In the circuit of the operational amplifier, an amplifying circuit is provided by one stage, so that a gain is obtained in accordance with a resistance value of a load. Therefore, there are disadvantages that a load of a large capacitance is difficult to be driven because an ability for driving a capacitive load is limited due to a mutual conductance of the input differential amplifying transistor pair and a capacitance value of the load, that a current consumption is large because a current flowing through the constant current source which is a bias current for the operational amplifier must be large to increase a lowering rate of an output voltage which is defined as a slewing-rate for the reason why the slewing-rate is limited due to a current value for the constant current source, and that a range of an output voltage is narrow because the number of MOS transistors is large to be connected in series between two power supply lines. These disadvantages are detrimental to an operational amplifier which is used for a large scaled integration circuit.

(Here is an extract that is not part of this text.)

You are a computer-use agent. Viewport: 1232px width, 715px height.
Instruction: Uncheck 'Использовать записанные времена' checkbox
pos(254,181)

The other type of an operational amplifier which includes two-stage amplifying circuits to enhance an output driving ability is described on pages 919 to 925 of "IEEE Journal of Solid-State Circuits, Vol. SC-19, No. 6, Dec. 1984". In a circuit of the operational amplifier, a differential transistor pair including two MPs is connected to a constant current source of a MP, such that source electrodes of the two MPs are commonly connected to the constant current source, and a constant voltage is applied to a gate electrode of the MP for the constant current source. Input terminals are connected to the differential transistor pair, drain electrodes of which are connected to, source electrodes of two MNs for a folded cascode stage constructed together with two MPs of a current mirror circuit. In the folded, cascode stage, gate electrodes of the two MNs are connected to a reference voltage input terminal, and source electrodes of the two MPs are connected to a first power supply line. The current mirror circuit is connected to a constant current source including two MNs, source electrodes of which are connected a second power supply line. Output of the folded cascode stage is amplified in an inverting amplifier including a MP for a driving transistor and a MN for a constant current load, and then supplied from an output terminal of the operational amplifier to a following stage.

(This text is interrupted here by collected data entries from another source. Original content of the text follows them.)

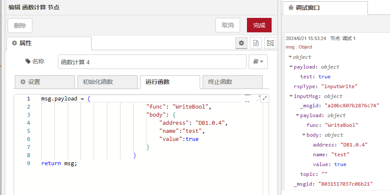390x195 pixels.
Task: Expand the code editor to full size
Action: pos(264,98)
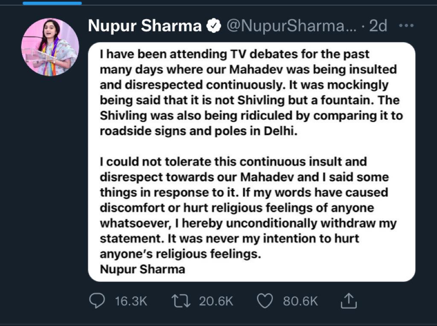
Task: Open the three-dot more options menu
Action: pos(406,26)
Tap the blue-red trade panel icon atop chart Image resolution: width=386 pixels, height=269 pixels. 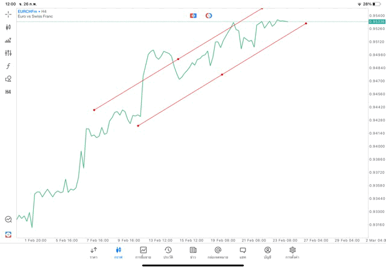(x=193, y=16)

In the operational amplifier, a range of an input voltage can be large, and an output voltage can be lowered down to a voltage approximately equal to a negative voltage of the second power supply line.

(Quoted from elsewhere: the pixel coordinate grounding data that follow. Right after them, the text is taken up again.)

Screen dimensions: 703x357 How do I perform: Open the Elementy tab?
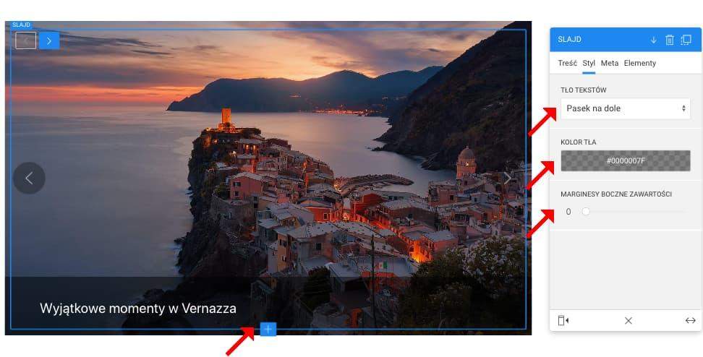pos(640,63)
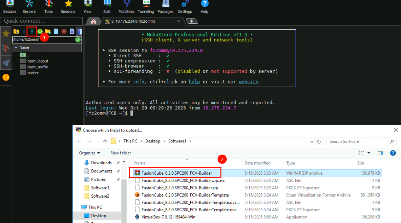
Task: Select .bash_profile in remote file list
Action: (37, 67)
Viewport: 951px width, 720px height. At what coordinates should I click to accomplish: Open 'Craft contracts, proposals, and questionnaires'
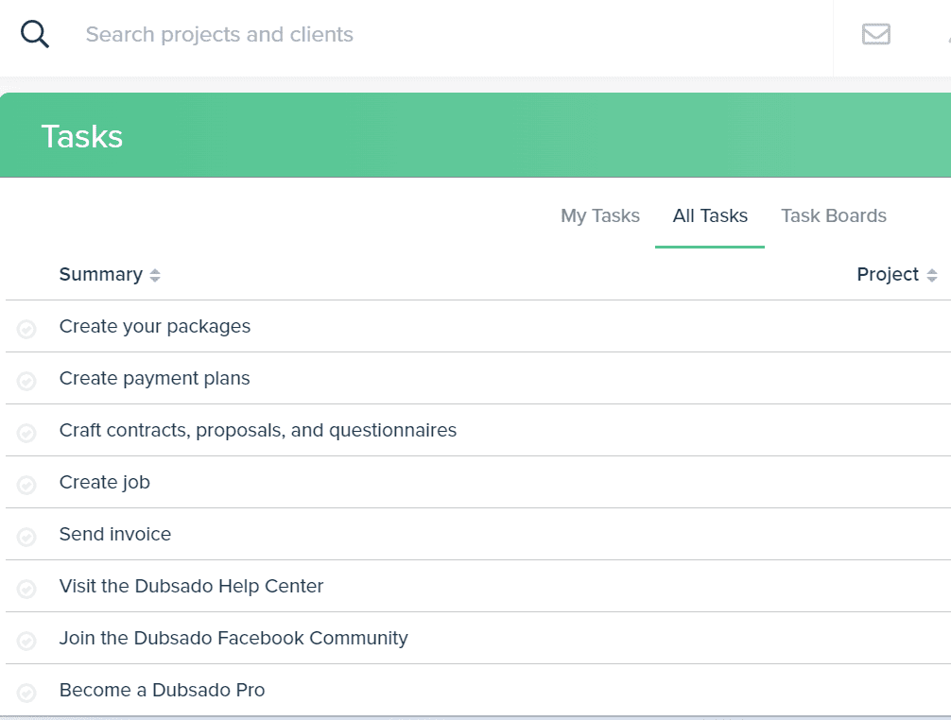[257, 430]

According to the latter operational amplifier, however, there are disadvantages that a current consumption is large because a current flowing through the MN for the constant current load must be large to increase a slewing-rate of lowering an output voltage in a case where a capacitive load is connected thereto and an output signal of a large amplitude is supplied therefrom, and that an output voltage can not be increased up to the upper level of a power supply voltage because the output voltage is limited due to the aforementioned current and a resistance of the MP which is turned on for the driving transistor. These disadvantages do not allow the latter operational amplifier to be used for an operational amplifier realized on a large scaled integration circuit.